Lors de la maturation sexuelle, diverses hormones (folliculine ovarienne, progestérone du corps jaune, hormone mammogène hypophysaire) déterminent la croissance mammaire. La folliculine (et elle seule, dans certaines espèces), associée à la progestérone dans la plupart des espèces, la portent à maturité sécrétoire lors de la gestation. Lors de la parturition, la folliculine placentaire disparaît avec l’expulsion du placenta: la prolactine hypophysaire, qu’elle inhibait, déclenche alors la sécrétion. Le lait s’accumule dans les sinus galactophores, vastes réceptacles et réservoirs qui débouchent dans le trayon (mamelon chez la femme). Toute succion, tout attouchement du trayon détermine, par voie nerveuse, la libération d’ocytocine hypophysaire qui provoque l’excrétion. Cette action est de très courte durée (de 5 à 15 min). Le tarissement est progressif, par diminution du taux de la folliculine et de la progestérone ou par arrêt des stimuli du trayon.

Le lait est élaboré par les cellules glandulaires acineuses qui puisent les principaux constituants dans le sang et la lymphe. Schématiquement, deux mécanismes interviennent: filtration sélective (excrétion) de l’eau, des sels, des albumines et globulines; synthèse (sécrétion) du lactose, de la caséine, des matières grasses, de l’acide citrique. Le lait est donc composé de deux types d’éléments. Les premiers sont communs au sang et au lait: seules les proportions diffèrent. Les seconds sont propres au lait: synthétisés par la cellule mammaire, ils sont libérés par «éclatement» ou décapitation de celle-ci. La sécrétion lactée est holomérocrine. Le lait, malgré la synthèse de ses principaux constituants, est isotonique avec le sang.

Caractères physiques

Blanc mat ou opalescent, le lait a une odeur très faible, une saveur douceâtre, faiblement sucrée. Les laits de femme, de jument, d’ânesse, albumineux, sont plus visqueux que ceux des autres espèces. La densité du lait de vache varie de 1,028 à 1,034 (densité moyenne, 1,032).
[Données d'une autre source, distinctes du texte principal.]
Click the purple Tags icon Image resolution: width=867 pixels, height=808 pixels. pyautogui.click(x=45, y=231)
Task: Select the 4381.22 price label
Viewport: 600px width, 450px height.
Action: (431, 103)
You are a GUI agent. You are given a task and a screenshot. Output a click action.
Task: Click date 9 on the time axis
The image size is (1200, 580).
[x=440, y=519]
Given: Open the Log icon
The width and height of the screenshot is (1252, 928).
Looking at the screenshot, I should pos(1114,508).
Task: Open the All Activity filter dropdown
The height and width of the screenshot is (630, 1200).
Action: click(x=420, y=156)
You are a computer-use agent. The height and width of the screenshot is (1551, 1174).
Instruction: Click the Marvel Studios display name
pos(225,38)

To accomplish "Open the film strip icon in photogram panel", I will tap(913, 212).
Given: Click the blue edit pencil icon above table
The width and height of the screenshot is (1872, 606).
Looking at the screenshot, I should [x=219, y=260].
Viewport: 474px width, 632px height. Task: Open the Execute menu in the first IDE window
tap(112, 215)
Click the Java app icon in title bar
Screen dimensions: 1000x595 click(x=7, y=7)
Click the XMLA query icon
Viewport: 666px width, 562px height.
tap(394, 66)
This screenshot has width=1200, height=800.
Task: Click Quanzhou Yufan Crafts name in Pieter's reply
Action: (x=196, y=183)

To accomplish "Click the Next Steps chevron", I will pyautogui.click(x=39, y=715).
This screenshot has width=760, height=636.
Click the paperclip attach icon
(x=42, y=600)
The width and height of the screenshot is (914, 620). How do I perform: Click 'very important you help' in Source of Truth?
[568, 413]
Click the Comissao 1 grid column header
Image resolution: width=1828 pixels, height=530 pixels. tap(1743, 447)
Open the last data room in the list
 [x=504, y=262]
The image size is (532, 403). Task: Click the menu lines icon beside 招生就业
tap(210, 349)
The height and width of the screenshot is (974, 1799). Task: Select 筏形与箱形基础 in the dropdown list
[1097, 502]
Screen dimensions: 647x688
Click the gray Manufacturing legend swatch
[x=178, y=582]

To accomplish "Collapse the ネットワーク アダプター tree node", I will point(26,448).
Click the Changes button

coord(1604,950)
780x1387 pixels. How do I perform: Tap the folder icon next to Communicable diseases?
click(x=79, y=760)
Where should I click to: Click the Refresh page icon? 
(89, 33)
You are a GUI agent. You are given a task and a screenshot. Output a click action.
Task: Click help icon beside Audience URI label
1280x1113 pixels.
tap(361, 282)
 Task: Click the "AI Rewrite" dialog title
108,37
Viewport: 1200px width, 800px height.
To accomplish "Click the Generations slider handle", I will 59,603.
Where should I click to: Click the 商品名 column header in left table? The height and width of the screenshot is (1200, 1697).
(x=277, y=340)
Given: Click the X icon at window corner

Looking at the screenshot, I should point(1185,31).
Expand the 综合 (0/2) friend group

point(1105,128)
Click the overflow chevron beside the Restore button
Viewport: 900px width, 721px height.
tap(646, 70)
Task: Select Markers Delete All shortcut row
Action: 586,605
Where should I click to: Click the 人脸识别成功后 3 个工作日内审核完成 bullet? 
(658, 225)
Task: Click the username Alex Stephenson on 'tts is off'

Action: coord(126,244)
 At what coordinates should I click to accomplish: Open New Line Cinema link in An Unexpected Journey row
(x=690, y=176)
Il bout entre 100,15 0C et 100,17 0C et se congèle vers 漣 0,555 0C.

C’est un liquide de réaction légèrement acide chez la vache (pH 6,6 à 6,8), légèrement basique chez la femme (pH 7 à 7,5). L’acidité augmente avec le temps, par dégradation du lactose en acide lactique; on peut apprécier le degré de conservation d’un lait par la mesure de son acidité lactique, que l’on exprime le plus souvent en degrés Dornic (un degré Dornic ou 0D représente 0,1 g d’acide lactique par litre); un lait frais a une acidité de 18 0D.

Composition chimique

Les composants majeurs sont (tabl. 1): l’eau, les lipides ou matières grasses (M.G.), les protides ou matières azotées, les glucides ou sucres et les sels minéraux.

Les quatre derniers constituent l’extrait sec total (E.S.T.); les trois derniers, l’extrait sec dégraissé (E.S.D.). Dans les industries de transformation, on définit la «valeur» d’un lait d’après ces derniers facteurs.

Pondéralement moins importants, d’autres constituants ont un rôle biologique fondamental: ce sont des matières azotées non protéiques, des vitamines, des enzymes, des pigments et des gaz dissous.

La composition moyenne varie très sensiblement avec la race, l’individu, la saison, l’alimentation, plus encore avec l’espèce (tabl. 2): les laits sont riches en matériaux plastiques (protéines, sels minéraux) dans les espèces à croissance néo-natale rapide (renne, truie, lapine, carnivores); en matériaux énergétiques (matières grasses) chez les animaux marins ou vivant en climat froid (marsouin, renne); en lactose dans les espèces à développement cérébral important (femme, jument). Le lait le plus proche du lait humain est le lait d’ânesse. Les laits riches en caséine (vache, brebis, chèvre) ne coagulent pas à la chaleur (le lait «bout»), mais coagulent par acidification ou action enzymatique (fabrication des fromages). Les laits riches en albumine (femme, jument, carnivores) ne supportent pas la chaleur.

Constituants biologiques

Tout lait normal, au sortir de la glande mammaire, comporte des cellules et des microbes.

Les cellules (de 20 000 à 300 000 par ml) sont d’origine sanguine (leucocytes) et mammaire. Tout état pathologique modifie leur nombre et leur nature.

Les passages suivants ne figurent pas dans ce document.